Dr. Kit Lam was born in Hong Kong, obtained his B.A. in Microbiology in 1975 at the University of Texas at Austin. He obtained his Ph.D. in Oncology in 1980 from McArdle Laboratory for Cancer Research, University of Wisconsin, and his M.D. in 1984 from Stanford University School of Medicine. He completed his Internal Medicine residency training and Medical Oncology Fellowship training at the University of Arizona. He is board certified in both Internal Medicine and Medical Oncology.

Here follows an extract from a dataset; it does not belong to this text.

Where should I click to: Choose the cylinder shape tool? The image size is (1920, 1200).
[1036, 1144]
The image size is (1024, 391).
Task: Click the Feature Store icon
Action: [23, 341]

He was on the faculty of the University of Arizona until June 1999, when he joined UC Davis School of Medicine as the Division Chief of Hematology/Oncology, a position he continues to hold until very recently. Beginning April 1, 2010, he became the Chair of Department of Biochemistry and Molecular Medicine. He is both a practicing medical oncologist and a laboratory investigator.
Dr. Lam is recognized as one of the pioneers who started the field of synthetic combinatorial chemistry in the late 1980s and early 1990s. He invented the “one-bead one-compound” (OBOC) combinatorial library method, which was first published in Nature in 1991. The article has since been cited over 1,200 times.
DHe is a founding scientist of the Selectide Corporation, one of the first start-up companies to specialize in combinatorial chemistry. He has published over 238 scientific publications and is an inventor on 12 patents. He was a Council member of the American Peptide Society from 2003-2009, and has served as a member of National Cancer Institute review panels for cancer center support grants and program project grants relating to drug discovery. He is currently serving on the editorial board of the following journals: Peptide Science, Journal of Combinatorial Sciences, Combinatorial Chemistry & High-throughput Analysis, Chemical Biology & Drug Design, Current Pharmaceutical Design, Expert Opinion on Drug Discovery, and IDrugs-the Ivestigational Drugs Journal. He has also been a Leukemia Scholar and Stohlman Scholar of the Leukemia and Lymphoma Society of America. He received the Cathay Award in 1998 and the Combinatorial Science Award in 2007. In addition to contributing to the development of the field of combinatorial chemistry, he was active in disseminating the technology in its early days. He was the Conference and Program Chairman of the First and Second International Conference on Combinatorial Library Methods for Basic Research and Drug Discovery in 1995 and 1999, both in Tucson, with over 250 participants from all over the world.
DHis research encompasses the development and applications of combinatorial chemistry to basic research and drug development. On-going projects in his laboratory include the development of novel encoding techniques and screening methods for OBOC combinatorial libraries, development of cancer cell surface targeting agents for cancer therapy and in vivo imaging, development of novel nanotherapeutics, identification of substrates and development of inhibitors for protein kinases, protein tyrosine sulfotransferases and proteases, applications of OBOC combinatorial library methods and chemical microarrays for cancer proteomics and enzyme profiling, development of novel glyco-markers for cancer diagnosis, development of novel technologies for stem cell biology and regenerative medicine, development of imaging and therapeutic agents for Alzheimer’s disease, and development of antiviral agents.